🤖 Tenacious Judge LoRA — B2B Sales Outreach Pre-Send Judge

Base model: unsloth/Qwen2.5-1.5B-Instruct-bnb-4bit
Adapter type: LoRA (ORPO)
Author: Bethelhem Abay · 10 Academy TRP1
Date: 2026-05-02
License: MIT

A LoRA adapter that teaches a small LLM when NOT to send a B2B sales email — 85.2% accuracy on sealed held-out data, trained in 20 minutes on a Colab T4 free tier.

🔗 Quick Links

Resource	Link
🤖 Model (this page)	bethelhem21/tenacious-judge-lora
📦 Training Dataset	bethelhem21/tenacious-bench
💻 GitHub Repository	bettyabay/tenacious-bench
📝 Blog Post	Teaching a Sales Agent When NOT to Act

Overview

What is this model?

Tenacious Judge is a LoRA adapter on top of Qwen2.5-1.5B-Instruct (4-bit quantised via Unsloth), fine-tuned with ORPO on the Tenacious-Bench preference dataset.

+ + + + +

_Required tasks_:
(a) According to the Tenacious Judge model card, how long did training take, and on what hardware?
(b) Extend the Tenacious Judge model card, picking up right after its last sentence.
The items after this point come from a separate source.

_Data listing_:

+ + + + +

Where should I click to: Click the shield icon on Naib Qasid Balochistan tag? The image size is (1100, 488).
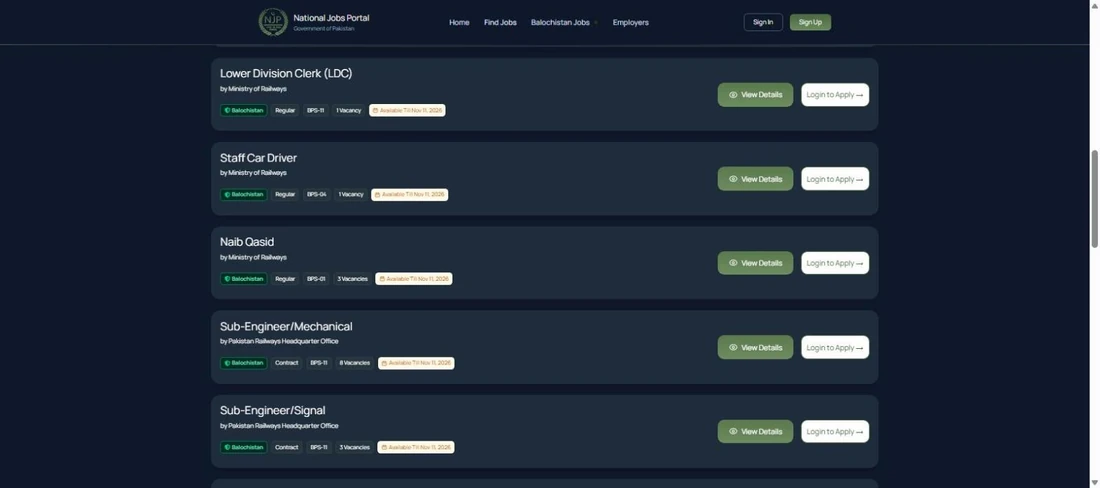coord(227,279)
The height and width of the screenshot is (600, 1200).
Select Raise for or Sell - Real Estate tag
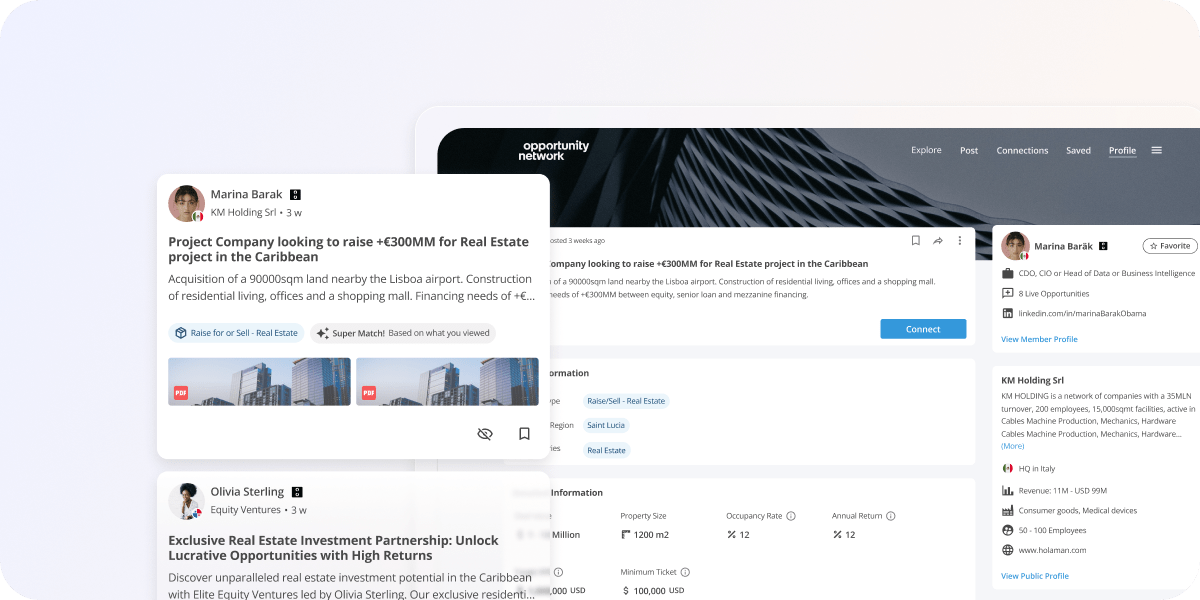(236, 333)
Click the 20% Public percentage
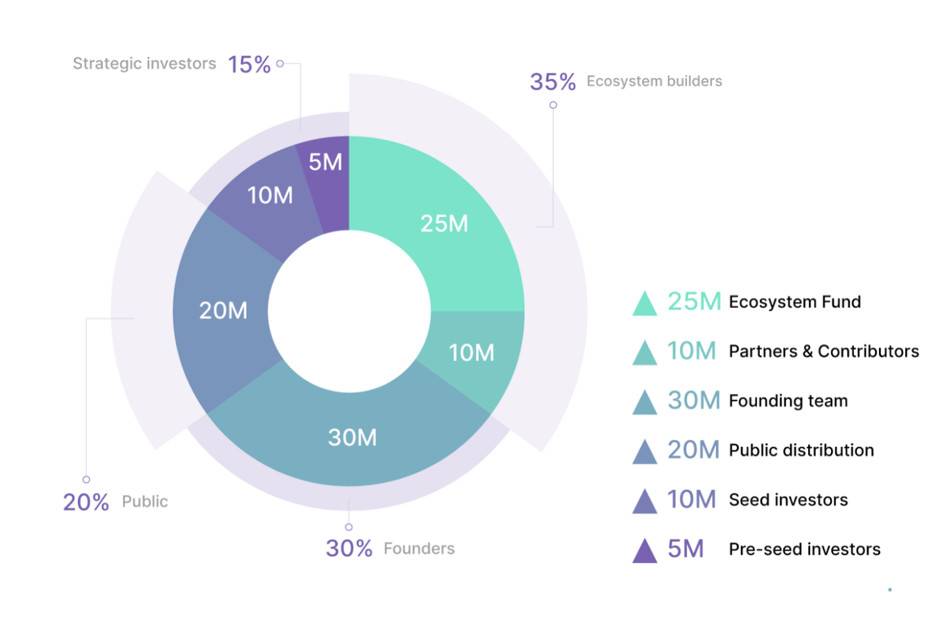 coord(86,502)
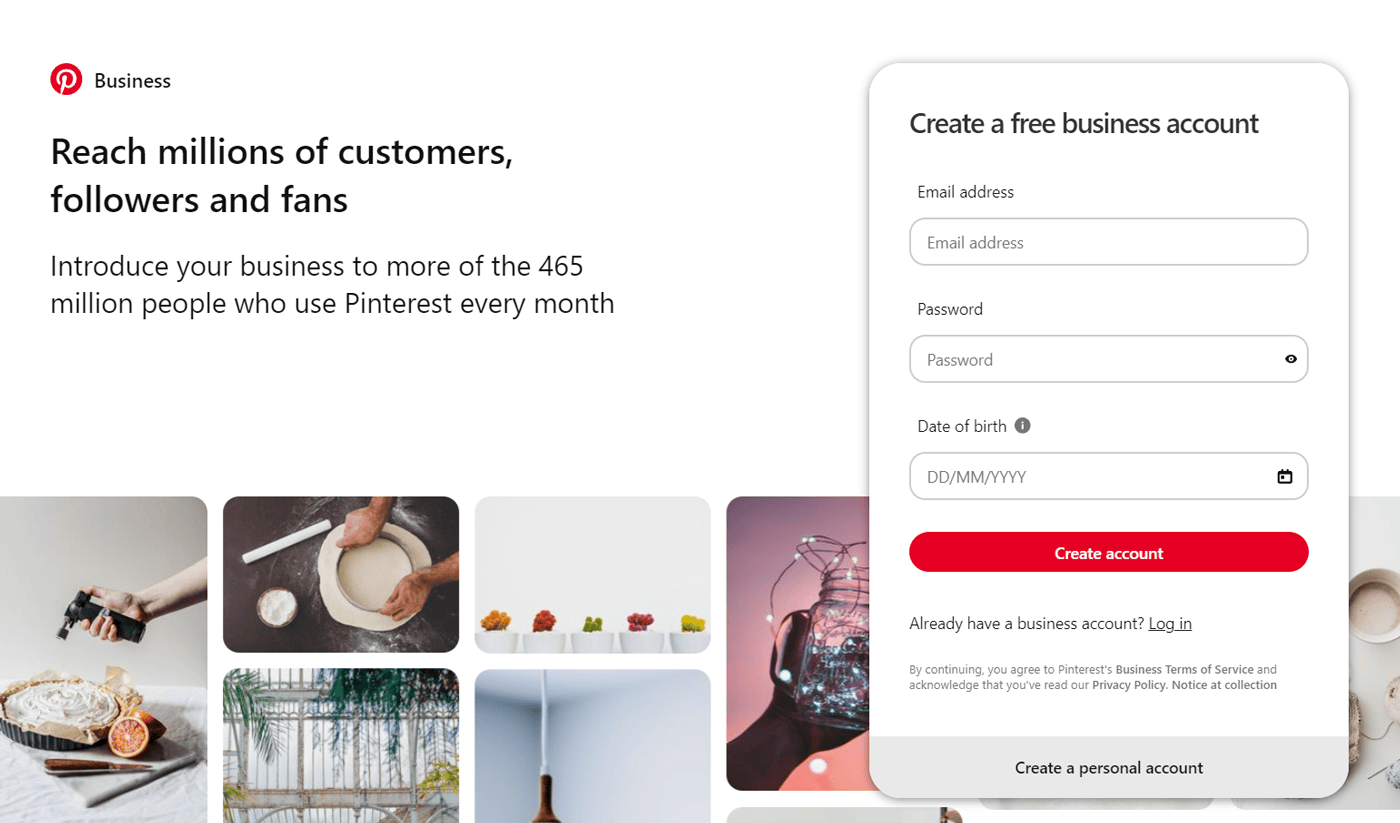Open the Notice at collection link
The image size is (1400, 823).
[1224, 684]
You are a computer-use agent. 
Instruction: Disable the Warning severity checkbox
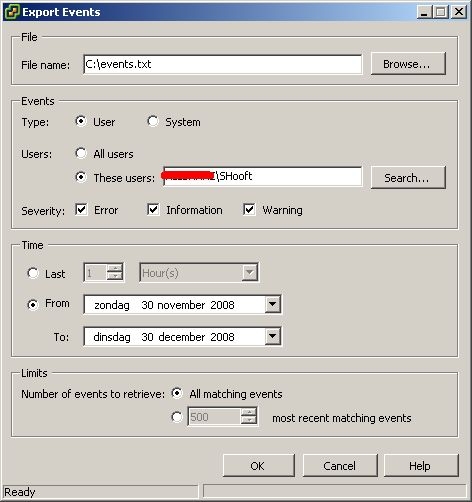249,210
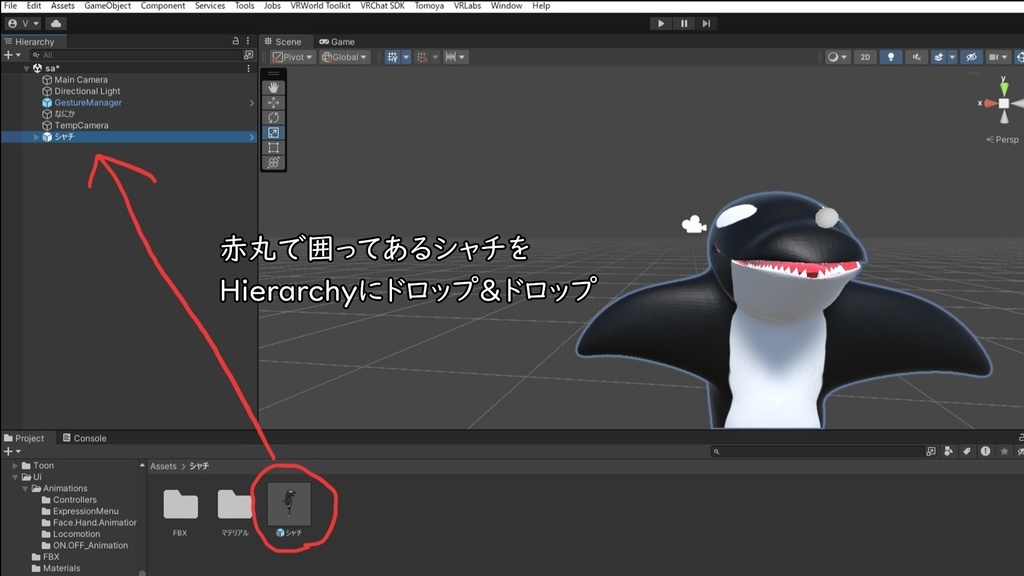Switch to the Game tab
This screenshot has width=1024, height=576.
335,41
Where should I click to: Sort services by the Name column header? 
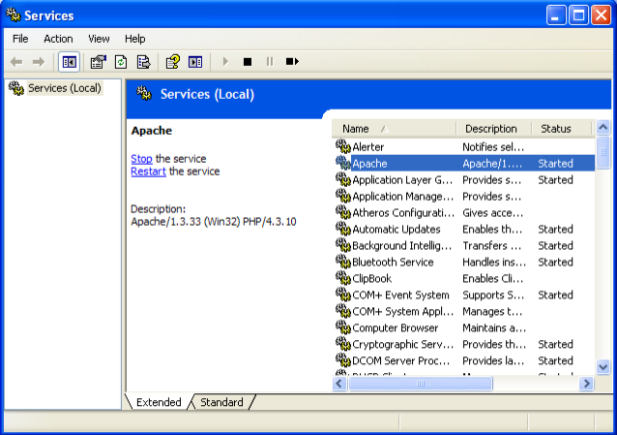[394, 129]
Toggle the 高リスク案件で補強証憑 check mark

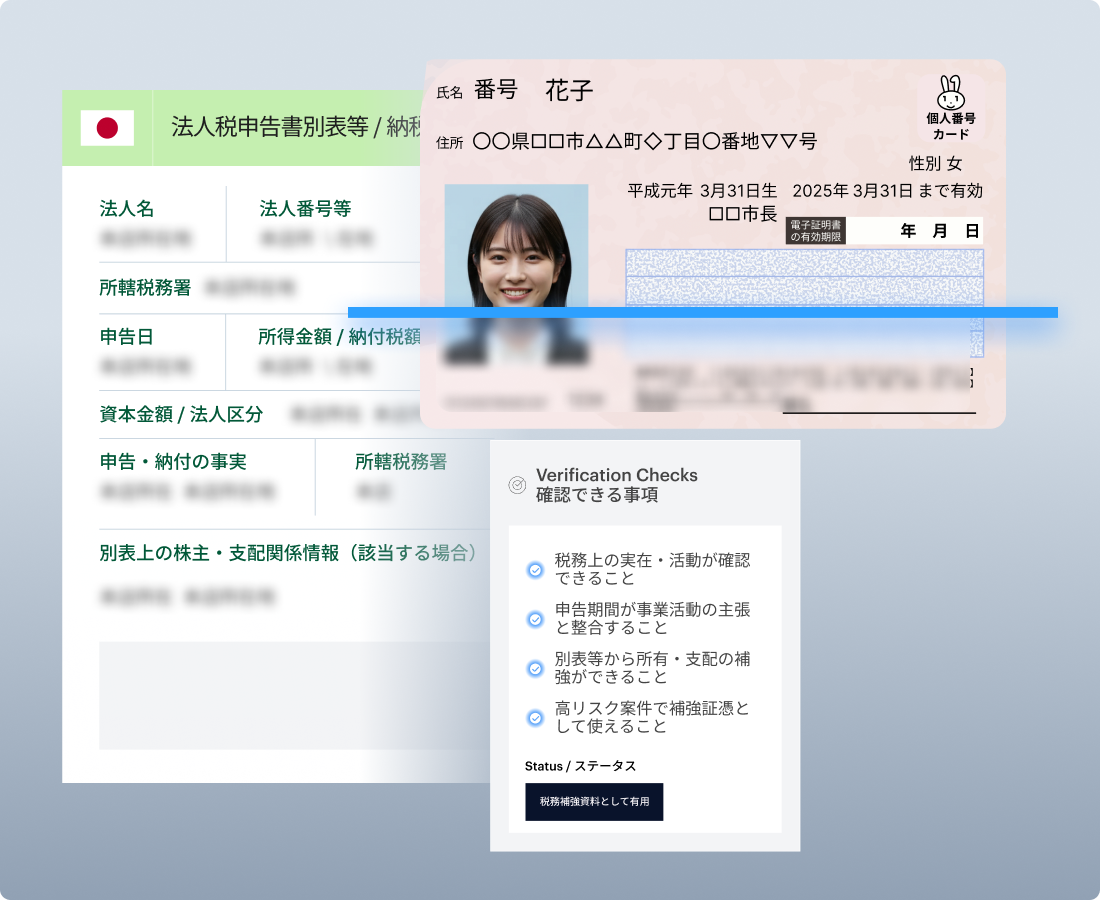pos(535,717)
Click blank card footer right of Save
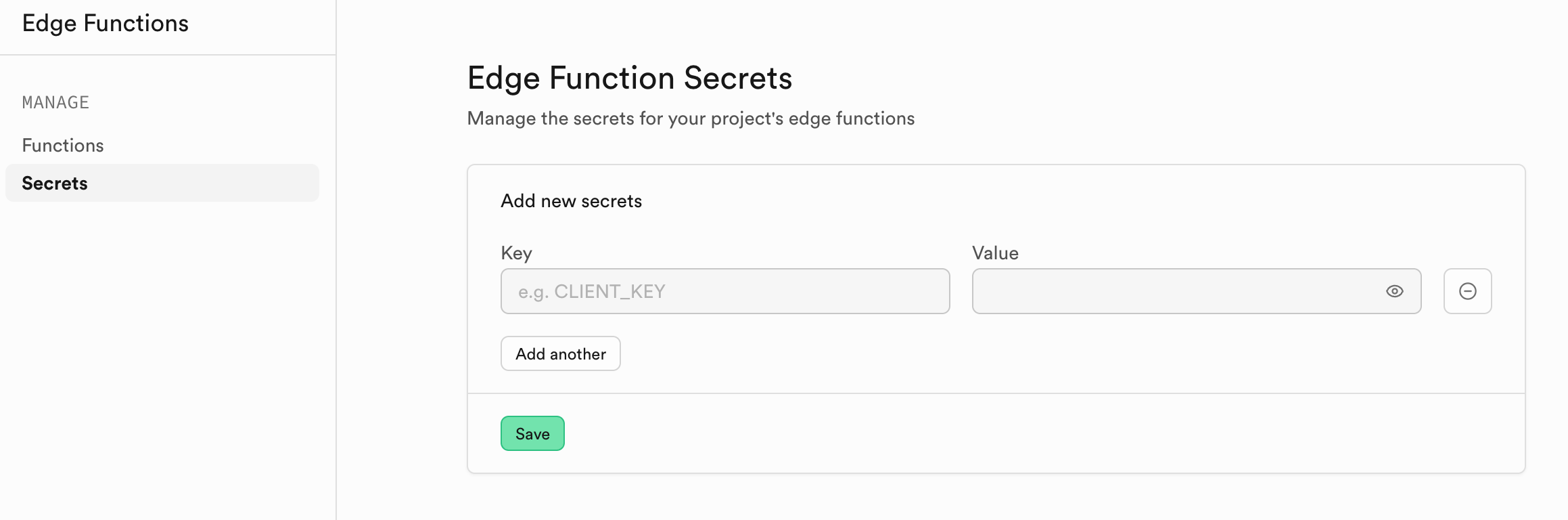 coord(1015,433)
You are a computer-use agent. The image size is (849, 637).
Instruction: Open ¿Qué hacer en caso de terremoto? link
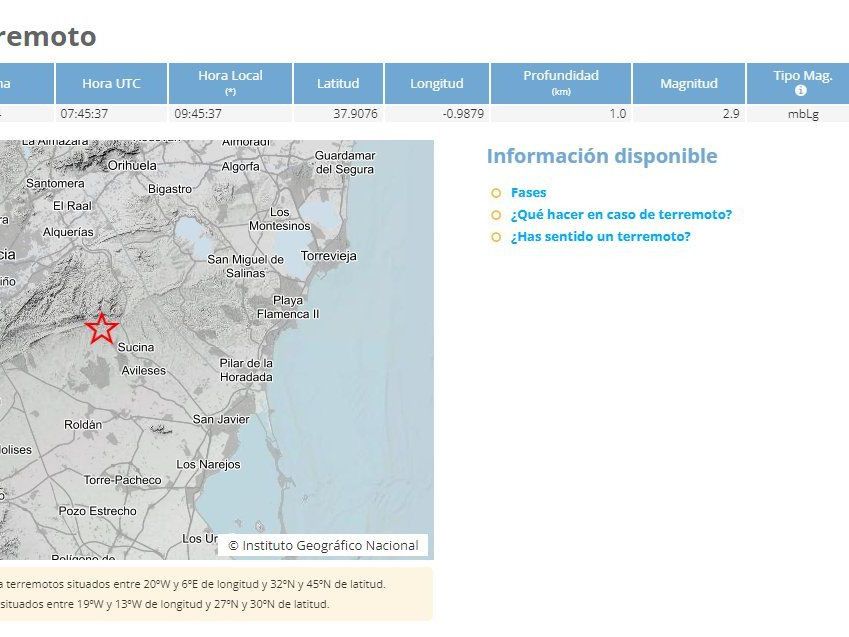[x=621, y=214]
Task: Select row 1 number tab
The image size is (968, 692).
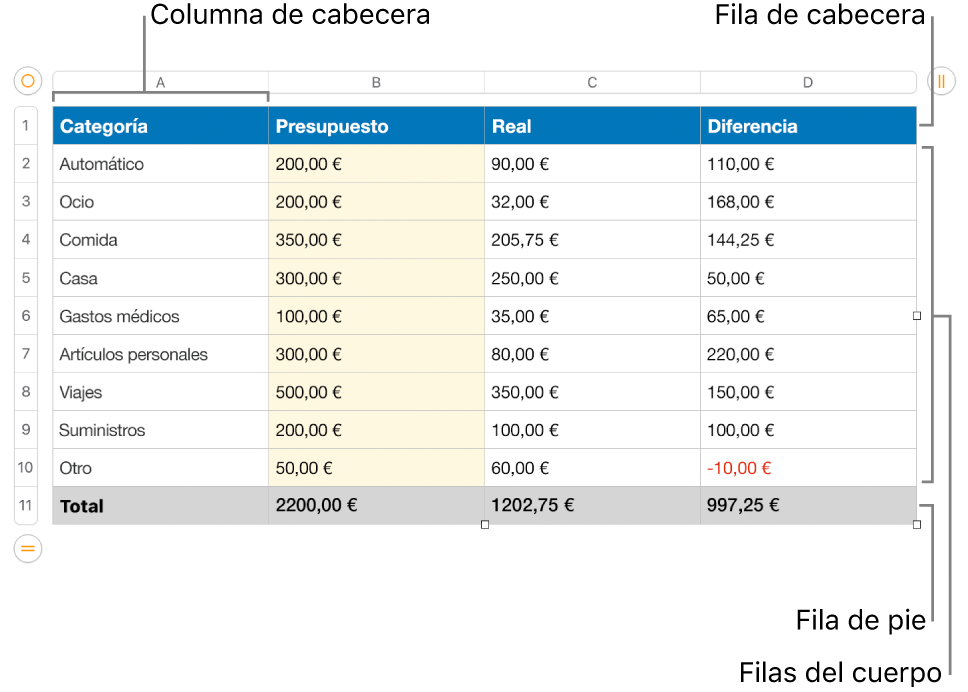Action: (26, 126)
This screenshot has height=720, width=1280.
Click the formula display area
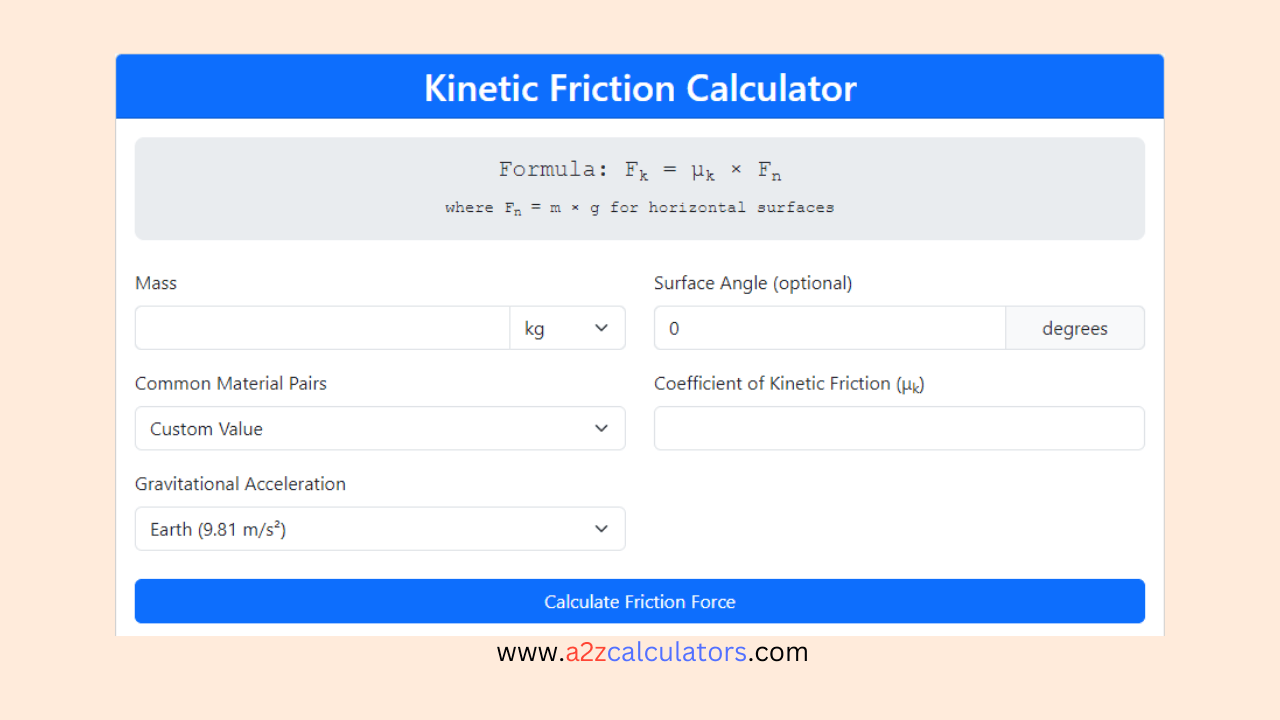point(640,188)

+ + + + +

_Answers in order_:
(a) About 20 minutes on a Colab T4 free tier.

(b)
It sits between the Tenacious Conversion Engine and the email send queue. Before any B2B outreach is dispatched, the judge evaluates the proposed action against a 7-rule rubric and returns a decision:

Decision	Meaning
`SUPPRESS`	Disqualifier or opt-out signal present — block all outreach
`ESCALATE`	C-level recipient at >2,000-headcount company — route to human account executive
`BLOCK`	Cross-thread context leak or low-confidence funding cited as fact
`PENALISE`	Generic peer company names — flag for human review
`PASS`	No rule violations — approve for dispatch

Key Results

Metric	Value
Held-out accuracy	85.2% (52 / 61 pairs)
95% confidence interval	[0.77, 0.93]
Training time	~20 minutes on Colab T4 (free tier)
Compute	Colab T4 free tier (~$1.50 total incl. data synthesis)
Adapter size	~74 MB
Baseline (no judge)	0.0% (0 / 61)

How to Use

Requirements

pip install unsloth transformers torch

Load and Run Inference

from unsloth import FastLanguageModel
import torch
import json

# Load the adapter
model, tokenizer = FastLanguageModel.from_pretrained(
    model_name="bethelhem21/tenacious-judge-lora",
    max_seq_length=2048,
    load_in_4bit=True,
)
FastLanguageModel.for_inference(model)

SYSTEM_PROMPT = """You are a sales-outreach judge for Tenacious, a B2B sales agent.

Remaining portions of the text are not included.